Mitten in der Stadt sorgt eine ungewöhnliche Aktion derzeit für neugierige Blicke: Das örtliche Rathaus hat ein „Fundbüro für verlorene Gedanken“ eröffnet. Ja, du hast richtig gelesen. Kein klassisches Fundbüro für Schirme oder Ausweise – sondern ein Ort, an dem verlorene Ideen, Träume oder kreative Einfälle wieder ihren Platz finden.
Die Eröffnung zog schon am ersten Tag Aufmerksamkeit auf sich.
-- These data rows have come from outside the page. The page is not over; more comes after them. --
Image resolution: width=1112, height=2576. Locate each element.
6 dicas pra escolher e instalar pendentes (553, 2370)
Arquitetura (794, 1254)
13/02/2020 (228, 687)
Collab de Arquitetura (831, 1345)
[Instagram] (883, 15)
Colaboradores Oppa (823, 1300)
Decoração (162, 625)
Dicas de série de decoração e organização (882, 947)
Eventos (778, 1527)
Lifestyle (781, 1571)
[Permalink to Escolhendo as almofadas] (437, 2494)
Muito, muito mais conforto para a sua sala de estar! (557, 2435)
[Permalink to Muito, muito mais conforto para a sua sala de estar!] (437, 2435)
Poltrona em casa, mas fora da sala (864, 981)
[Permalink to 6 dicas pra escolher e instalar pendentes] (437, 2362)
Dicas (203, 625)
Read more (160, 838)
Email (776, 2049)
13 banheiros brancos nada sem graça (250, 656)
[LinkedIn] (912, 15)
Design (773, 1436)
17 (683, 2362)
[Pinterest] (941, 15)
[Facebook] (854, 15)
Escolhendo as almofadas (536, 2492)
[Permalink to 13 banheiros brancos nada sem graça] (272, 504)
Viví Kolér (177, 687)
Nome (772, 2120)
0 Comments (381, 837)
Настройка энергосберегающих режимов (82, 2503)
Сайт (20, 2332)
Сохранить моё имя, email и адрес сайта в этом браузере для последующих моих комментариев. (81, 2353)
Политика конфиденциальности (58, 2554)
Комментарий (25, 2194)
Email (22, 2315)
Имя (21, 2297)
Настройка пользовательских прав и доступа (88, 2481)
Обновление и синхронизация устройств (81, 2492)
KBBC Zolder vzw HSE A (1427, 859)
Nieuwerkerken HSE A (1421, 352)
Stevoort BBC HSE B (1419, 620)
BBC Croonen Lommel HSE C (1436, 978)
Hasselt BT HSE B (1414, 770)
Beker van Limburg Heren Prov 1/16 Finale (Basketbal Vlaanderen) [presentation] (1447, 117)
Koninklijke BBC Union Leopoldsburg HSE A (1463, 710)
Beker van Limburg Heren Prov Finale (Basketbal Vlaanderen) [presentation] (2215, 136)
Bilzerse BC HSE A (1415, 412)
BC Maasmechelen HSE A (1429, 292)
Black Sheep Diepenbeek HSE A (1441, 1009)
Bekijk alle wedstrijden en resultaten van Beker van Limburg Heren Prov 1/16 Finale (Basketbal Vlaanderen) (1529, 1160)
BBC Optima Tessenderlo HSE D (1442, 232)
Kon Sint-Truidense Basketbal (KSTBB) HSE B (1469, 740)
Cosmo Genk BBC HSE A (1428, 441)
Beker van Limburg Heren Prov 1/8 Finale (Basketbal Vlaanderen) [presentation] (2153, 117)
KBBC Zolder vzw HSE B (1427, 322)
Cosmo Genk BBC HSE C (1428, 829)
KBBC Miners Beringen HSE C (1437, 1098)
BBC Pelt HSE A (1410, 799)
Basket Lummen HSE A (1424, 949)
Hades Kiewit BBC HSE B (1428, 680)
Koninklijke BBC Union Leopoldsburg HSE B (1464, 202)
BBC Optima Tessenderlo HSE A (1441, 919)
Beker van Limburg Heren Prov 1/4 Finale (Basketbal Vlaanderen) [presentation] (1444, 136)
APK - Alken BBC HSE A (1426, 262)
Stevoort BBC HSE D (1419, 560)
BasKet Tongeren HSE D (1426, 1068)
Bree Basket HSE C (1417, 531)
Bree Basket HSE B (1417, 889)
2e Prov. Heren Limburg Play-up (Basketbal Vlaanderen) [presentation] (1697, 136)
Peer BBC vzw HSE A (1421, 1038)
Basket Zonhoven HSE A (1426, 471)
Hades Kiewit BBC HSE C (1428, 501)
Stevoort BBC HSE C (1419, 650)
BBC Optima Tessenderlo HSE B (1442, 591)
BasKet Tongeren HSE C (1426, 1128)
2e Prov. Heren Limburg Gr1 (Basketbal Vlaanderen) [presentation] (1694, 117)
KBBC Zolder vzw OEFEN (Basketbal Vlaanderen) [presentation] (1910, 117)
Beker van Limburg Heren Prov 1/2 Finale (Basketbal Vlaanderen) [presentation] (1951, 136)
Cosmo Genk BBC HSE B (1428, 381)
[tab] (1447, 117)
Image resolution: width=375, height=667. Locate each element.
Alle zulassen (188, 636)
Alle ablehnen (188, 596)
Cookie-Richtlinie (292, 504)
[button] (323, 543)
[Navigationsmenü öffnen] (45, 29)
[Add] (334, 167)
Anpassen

Und kaum war das symbolische rote Band durchschnitten, wurde auch schon die erste Idee offiziell abgegeben.
Was steckt hinter der Aktion?
Mit diesem Projekt will die Stadt Menschen dazu einladen, über ihre inneren Gedanken, vergessenen Wünsche oder unvollendeten Ideen nachzudenken – und sie buchstäblich einzureichen. Die Idee stammt ursprünglich aus einer städtischen Kunstkampagne zur Förderung der kreativen Auseinandersetzung mit dem Alltag.
Im Rathausfoyer steht nun ein nostalgisch anmutender Schreibtisch. Daneben eine kleine Holztruhe mit der Aufschrift „Gedankengut“. Einwohner können dort auf Notizzetteln ihre verlorenen Gedanken niederlegen. Diese werden gesammelt, archiviert und – vielleicht – weiterverwendet.
Die erste abgegebene Idee: klein, aber voller Tiefe
Als allererste Idee wurde ein handgeschriebener Zettel eingeworfen. Darauf stand:
„Eine öffentliche Bibliothek für Pflanzen – jeder bringt eine, jeder darf eine mitnehmen.“
Die Verantwortlichen waren sichtlich gerührt. Eine simple, aber tiefgründige Idee, die ein Gefühl von Gemeinschaft, Nachhaltigkeit und Verantwortung verbindet. Genau das, was das Projekt auslösen will.
Wohin kommen all diese Gedanken?
Die abgegebenen Ideen werden nicht einfach entsorgt. Im Gegenteil. Jeden Monat wählt eine Jury besonders inspirierende Gedanken aus und veröffentlicht sie auf der Website der Stadt. Manche könnten zur Grundlage für neue Stadtprojekte werden. Andere dienen einfach zur Inspiration – für kommende Veranstaltungen oder kreative Initiativen.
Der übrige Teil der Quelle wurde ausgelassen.